Aufbrecher Organisationsentwicklung

„Employee Experience und Customer Experience sind Yin und Yang”

Wer exzellente Qualität in Richtung Kunden liefern möchte, muss den Menschen im Unternehmen das bestmögliche Umfeld bieten – vom Arbeitsplatz über die Technologie bis hin zu Führung und Kultur. Davon ist Jörg Staff, Vorstand bei Fiducia & GAD IT AG überzeugt. Deshalb müsse man Employee Experience ganzheitlich denken – inklusive einem neu gedachten Performance Management.

„HR muss sich anderen Funktionen öffnen und sich in sie integrieren, damit diese Employee Experience möglich wird“, sagt Jörg Staff.
„HR muss sich anderen Funktionen öffnen und sich in sie integrieren, damit diese Employee Experience möglich wird“, sagt Jörg Staff.

Klassische Führungsrollen abgeschafft

Herr Staff, Sie haben im vergangenen Jahr eine Querschnittsfunktion Employee Experience geschaffen, sie umfasst HR, IT, Facility Management, Organisation und Nachhaltigkeit. Was hat Sie dazu bewogen?

Wir sind seit rund zwei Jahren dabei, das gesamte Unternehmen im Rahmen der laufenden Transformation in ein agiles Zusammenarbeitsmodell mit komplett neuen Rollen zu verwandeln. Wir haben die klassischen Führungsrollen und die funktionalen Silos abgeschafft und Teams gebildet, die Lösungen in der gesamten Wertschöpfungskette, also End to End, verantworten. Ziel war und ist, unsere Kunden besser zu bedienen und ihnen bessere Kundenerlebnisse zu bescheren. Aus dieser Entwicklung heraus ist die Frage aufgetaucht, wie wir für unsere Mitarbeiterinnen und Mitarbeiter ebenfalls die Erfahrungen, die sie mit der Organisation machen, verbessern können. Also: Eine Employee Experience zu bieten analog zur Customer Experience. Unser Fokus liegt auf höherer Produktivität, größerer Zufriedenheit und damit auf besserem Engagement. Interessanterweise haben in einem der Transformations- oder Initiativen-Streams damals die Mitarbeiterinnen und Mitarbeiter selber dieses Modell entwickelt und gesagt: „Eigentlich hilft uns die klassische HR-Funktion nicht wirklich.“

Unser Fokus liegt auf höherer Produktivität, größerer Zufriedenheit und damit auf besserem Engagement.

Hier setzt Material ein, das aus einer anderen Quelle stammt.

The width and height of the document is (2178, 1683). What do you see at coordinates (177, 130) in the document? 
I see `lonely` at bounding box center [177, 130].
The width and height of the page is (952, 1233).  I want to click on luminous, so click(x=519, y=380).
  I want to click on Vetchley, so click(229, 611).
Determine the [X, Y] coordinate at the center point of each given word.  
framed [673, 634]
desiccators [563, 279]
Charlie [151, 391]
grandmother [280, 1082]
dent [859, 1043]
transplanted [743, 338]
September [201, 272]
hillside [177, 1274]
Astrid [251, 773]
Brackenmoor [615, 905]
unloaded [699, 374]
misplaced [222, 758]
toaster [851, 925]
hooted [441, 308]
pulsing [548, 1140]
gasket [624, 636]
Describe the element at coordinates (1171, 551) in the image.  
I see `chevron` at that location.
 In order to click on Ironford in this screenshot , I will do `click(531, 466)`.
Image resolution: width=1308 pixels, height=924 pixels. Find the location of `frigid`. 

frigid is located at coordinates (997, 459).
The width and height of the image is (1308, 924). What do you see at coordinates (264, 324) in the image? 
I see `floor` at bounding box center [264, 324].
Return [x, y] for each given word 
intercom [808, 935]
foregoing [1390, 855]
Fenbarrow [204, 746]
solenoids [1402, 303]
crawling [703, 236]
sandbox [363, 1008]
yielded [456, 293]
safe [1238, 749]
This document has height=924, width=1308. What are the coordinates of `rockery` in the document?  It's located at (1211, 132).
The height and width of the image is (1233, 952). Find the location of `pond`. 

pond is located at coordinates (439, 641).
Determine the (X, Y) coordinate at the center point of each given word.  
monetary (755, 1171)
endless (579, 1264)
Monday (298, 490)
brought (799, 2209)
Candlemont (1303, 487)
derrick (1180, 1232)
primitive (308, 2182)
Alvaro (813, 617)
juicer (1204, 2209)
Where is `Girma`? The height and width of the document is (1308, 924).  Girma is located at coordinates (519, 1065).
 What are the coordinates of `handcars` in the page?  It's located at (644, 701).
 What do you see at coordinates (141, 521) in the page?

Die Personalabteilung spielt für die Menschen keine entscheidende Rolle?

Wenn wir uns den ganz normalen Arbeitstag eines Menschen bei uns anschauen, dann sieht er doch so aus: Man kommt morgens ins Büro, loggt sich in das System ein, ist im Internet und im Intranet unterwegs, arbeitet an den Projekten. Den ganzen Arbeitstag über bewege ich mich im Unternehmen, spreche mit Kolleginnen und Kollegen, treffe sie in der Kaffeeküche, beim Mittagessen, in Besprechungen, beim Arbeiten. Die Erfahrungen und Erlebnisse, die Mitarbeiterinnen und Mitarbeiter mit dem Unternehmen haben, sind oft völlig unabhängig von HR, es geht um eine ganzheitliche Sicht auf die Dinge. Die Frage stand im Raum, wie wir dieses 360-Grad-Erlebnis aus der Servicefunktion heraus gestalten. Unsere Antwort ist das Servicefeld Employee Experience. Hier bündeln wir die wesentlichen Berührungspunkte der Mitarbeiterinnen und Mitarbeiter mit dem Unternehmen. In meinen Augen ist das eine ganz logische Entwicklung.

Der perfect day einer Mitarbeiterin

Employee Experience hätte ich als Kernaufgabe von HR betrachtet.

Ich habe schon lange den Eindruck, dass der Impact von HR nicht so groß ist, wie die HR-Funktion selber glaubt. Der Einfluss von HR auf die Mitarbeiterzufriedenheit ist eher klein. Wenn wir uns einen normalen Tag im Leben einer Mitarbeiterin anschauen, dann trägt HR nur einen eher unwesentlichen Teil zum Gesamterlebnis der Mitarbeiterin bei. Der „perfect day“ einer Mitarbeiterin, eines Mitarbeiters hat real relativ wenige Berührungspunkte mit HR. Das Team, die Führungskraft und die Aufgabe spielen die wesentliche Rolle. Und daneben eben der Arbeitsplatz und die Technologie, mit der die Menschen arbeiten. Also all das, was wir im Servicefeld Employee Experience zusammengefasst haben.

Kundenorientierung und Mitarbeiterorientierung – beides braucht dieselbe Grundhaltung. Und die lautet Human Centricity.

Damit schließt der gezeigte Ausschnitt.